→ **Exercise details**:
Repeat exactly, and only, the lines running from the one that holds "Task: Click the World" to the end of the records.

====== Records for this task ======

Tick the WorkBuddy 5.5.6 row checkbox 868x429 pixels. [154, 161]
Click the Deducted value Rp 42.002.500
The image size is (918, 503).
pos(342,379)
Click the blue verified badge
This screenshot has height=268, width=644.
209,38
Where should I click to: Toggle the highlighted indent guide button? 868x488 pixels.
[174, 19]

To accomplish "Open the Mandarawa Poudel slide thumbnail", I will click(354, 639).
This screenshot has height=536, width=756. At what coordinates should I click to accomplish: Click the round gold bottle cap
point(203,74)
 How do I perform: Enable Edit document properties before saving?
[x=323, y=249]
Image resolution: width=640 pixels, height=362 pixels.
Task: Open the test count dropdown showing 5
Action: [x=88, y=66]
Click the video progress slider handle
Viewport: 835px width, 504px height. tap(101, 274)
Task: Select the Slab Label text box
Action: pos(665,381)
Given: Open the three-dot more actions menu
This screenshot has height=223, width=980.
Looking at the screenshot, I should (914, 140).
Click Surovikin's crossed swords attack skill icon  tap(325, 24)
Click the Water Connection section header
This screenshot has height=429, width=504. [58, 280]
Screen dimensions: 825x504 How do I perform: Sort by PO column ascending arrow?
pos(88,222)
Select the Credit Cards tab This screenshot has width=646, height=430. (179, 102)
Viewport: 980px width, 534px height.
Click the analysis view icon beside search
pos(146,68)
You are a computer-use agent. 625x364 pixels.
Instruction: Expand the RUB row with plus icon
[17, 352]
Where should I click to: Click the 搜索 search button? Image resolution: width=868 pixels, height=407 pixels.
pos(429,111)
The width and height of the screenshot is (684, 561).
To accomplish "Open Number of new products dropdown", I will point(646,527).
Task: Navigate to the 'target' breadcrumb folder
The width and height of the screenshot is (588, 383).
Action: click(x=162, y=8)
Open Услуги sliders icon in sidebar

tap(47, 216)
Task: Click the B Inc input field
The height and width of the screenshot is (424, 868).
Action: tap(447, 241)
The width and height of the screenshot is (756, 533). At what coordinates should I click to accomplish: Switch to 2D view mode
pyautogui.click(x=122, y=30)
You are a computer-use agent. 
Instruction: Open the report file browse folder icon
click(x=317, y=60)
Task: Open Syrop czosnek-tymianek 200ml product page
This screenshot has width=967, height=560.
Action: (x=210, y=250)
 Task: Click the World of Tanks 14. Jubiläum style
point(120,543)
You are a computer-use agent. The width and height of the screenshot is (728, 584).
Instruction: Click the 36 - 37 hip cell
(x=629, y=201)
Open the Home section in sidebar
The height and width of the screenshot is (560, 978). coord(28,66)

======

→ **Answer to the exercise**:
 Task: Click the World of Tanks 14. Jubiläum style
point(120,543)
You are a computer-use agent. The width and height of the screenshot is (728, 584).
Instruction: Click the 36 - 37 hip cell
(x=629, y=201)
Open the Home section in sidebar
The height and width of the screenshot is (560, 978). coord(28,66)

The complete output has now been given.